As it is recommended by the WHO to breastfeed for at least 6 months, mothers after bariatric surgery also should be encouraged to breastfeed their newborn children. It is obvious and undeniable that maternal nutrition has an impact on the quality of their milk. It has to be concerned that the fetus may develop malnutrition, especially when mother has underwent malabsorptive bariatric procedure. It is essential to maintain micronutrients supplementation also after delivery and during breastfeeding, to ensure appropriate vitamins and minerals intake to neonate and to prevent vitamin B deficiency, which can indicate severe complications including failure in thriving, megaloblastic anemia, and development delays [3, 14]. It was reported that after adequate vitamin B supplementation improvements in growth, development and reversal of anemia are observed . Entire period of breastfeeding should be under special medical care the same as pregnancy. We perform medical controls every 3 months in our pregnant and breastfeeding women (Medical Universities in Gdansk and Freiburg).

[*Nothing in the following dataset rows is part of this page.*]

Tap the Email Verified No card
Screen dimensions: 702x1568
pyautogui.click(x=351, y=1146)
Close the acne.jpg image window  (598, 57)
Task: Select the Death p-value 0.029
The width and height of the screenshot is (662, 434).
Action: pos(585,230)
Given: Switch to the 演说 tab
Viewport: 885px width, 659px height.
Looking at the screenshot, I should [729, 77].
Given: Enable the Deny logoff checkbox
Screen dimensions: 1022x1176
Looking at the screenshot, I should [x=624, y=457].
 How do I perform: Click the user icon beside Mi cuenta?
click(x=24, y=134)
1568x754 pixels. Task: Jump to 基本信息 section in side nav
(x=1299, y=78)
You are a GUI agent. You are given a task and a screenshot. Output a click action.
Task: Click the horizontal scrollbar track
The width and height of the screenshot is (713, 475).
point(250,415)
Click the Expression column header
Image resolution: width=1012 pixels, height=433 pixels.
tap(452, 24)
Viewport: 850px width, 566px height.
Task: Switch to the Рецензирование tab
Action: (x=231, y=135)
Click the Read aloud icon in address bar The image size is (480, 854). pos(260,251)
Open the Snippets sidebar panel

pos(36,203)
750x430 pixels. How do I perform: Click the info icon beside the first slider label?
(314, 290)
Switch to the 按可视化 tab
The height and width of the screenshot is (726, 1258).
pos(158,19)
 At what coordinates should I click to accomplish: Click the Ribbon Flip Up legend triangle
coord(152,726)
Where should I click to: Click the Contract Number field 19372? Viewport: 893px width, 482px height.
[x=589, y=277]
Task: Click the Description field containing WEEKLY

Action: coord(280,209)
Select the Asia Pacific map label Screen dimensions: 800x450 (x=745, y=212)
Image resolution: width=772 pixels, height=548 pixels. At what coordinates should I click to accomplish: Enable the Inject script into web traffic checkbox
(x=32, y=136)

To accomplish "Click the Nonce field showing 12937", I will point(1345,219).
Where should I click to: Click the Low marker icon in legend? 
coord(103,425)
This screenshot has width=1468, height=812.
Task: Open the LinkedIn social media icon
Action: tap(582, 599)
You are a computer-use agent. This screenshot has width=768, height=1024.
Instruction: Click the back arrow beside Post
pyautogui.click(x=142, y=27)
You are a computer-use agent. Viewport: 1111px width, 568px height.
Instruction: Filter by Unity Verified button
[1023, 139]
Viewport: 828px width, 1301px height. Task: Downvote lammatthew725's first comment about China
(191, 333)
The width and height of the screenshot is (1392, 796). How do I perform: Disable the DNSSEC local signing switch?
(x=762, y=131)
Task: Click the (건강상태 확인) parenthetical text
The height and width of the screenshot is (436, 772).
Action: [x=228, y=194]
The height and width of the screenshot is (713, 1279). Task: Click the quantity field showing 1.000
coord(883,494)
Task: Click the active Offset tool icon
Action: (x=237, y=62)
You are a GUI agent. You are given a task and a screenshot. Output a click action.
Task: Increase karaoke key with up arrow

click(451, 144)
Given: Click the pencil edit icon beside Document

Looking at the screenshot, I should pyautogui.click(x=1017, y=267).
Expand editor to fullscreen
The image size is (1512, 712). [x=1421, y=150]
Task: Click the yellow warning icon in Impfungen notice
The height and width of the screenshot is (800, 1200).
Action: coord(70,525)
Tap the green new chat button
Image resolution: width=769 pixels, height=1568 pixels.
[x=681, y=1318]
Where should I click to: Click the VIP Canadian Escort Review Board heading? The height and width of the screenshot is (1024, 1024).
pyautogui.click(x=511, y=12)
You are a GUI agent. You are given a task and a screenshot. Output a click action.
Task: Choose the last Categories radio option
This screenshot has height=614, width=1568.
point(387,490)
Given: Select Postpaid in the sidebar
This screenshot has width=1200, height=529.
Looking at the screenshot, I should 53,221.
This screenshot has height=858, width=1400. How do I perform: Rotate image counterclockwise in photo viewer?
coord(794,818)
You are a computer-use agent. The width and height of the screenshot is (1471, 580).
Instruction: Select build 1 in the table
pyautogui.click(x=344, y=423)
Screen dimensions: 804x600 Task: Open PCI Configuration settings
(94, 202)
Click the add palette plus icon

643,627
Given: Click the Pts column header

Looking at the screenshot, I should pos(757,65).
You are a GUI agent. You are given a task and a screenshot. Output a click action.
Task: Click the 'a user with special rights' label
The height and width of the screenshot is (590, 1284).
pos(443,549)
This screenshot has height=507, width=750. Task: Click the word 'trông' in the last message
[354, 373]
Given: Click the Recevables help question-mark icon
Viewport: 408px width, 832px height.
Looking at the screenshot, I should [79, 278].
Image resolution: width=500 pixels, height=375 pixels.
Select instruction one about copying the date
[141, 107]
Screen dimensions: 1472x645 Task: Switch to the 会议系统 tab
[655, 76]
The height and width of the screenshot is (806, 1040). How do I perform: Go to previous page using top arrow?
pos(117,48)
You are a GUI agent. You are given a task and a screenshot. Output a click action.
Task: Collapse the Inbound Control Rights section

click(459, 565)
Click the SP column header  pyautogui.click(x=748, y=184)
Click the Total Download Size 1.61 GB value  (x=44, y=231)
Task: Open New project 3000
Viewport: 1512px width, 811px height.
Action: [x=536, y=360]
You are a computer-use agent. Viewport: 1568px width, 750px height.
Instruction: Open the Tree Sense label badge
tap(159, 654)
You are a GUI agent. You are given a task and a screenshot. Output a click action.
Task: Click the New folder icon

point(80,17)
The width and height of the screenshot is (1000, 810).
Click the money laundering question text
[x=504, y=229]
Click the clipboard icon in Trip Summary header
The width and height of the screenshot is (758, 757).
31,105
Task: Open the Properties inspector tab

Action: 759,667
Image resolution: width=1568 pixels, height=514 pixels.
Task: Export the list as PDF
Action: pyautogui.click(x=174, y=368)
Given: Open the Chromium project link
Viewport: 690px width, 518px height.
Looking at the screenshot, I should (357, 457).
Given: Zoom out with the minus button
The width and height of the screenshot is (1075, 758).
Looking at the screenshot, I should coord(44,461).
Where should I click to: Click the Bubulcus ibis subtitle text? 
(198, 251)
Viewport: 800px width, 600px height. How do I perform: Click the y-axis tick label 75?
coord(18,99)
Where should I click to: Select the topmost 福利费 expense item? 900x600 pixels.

As obesity is a growing problem in modern societies, the number of women in the childbearing age after bariatric surgery will be increasing, as well as the number of pregnant women after surgical obesity treatment. Recent studies have documented that to prevent the adverse medical outcomes during and after pregnancy following bariatric procedures, the suitable medical care must be provided. In addition, the cooperation between the medical staff and well-informed pregnant women is important and indispensable. Some studies have suggested that the laparoscopic adjustable gastric banding (LAGB) or sleeve gastrectomy are more suitable for young women than Roux-en-Y gastric bypass or Biliopancreatic Diversion but definitive studies comparing these two procedures have to be conducted. After malabsorptive bariatric surgery all pregnant patients should be precisely examined with supplementation and if necessary supplemented. Patients have to be informed about avoiding pregnancy in the first year after bariatric surgery and about the insufficiency of oral contraception. The period of pregnancy and breastfeeding should be correlated with the laboratory tests' controls in each trimester and later every three months with the adequate supplement modification. Currently there are no recommendations for pregnant women following bariatric surgery . Further research is needed before drawing definitive conclusions. Table 2 indicates major issues involving the care of these patients.
Bariatric surgery is the most intensely developing area of surgical practice today, so we expect facing new long-term effects with reproductive issues as one of the most important ones to be assessed.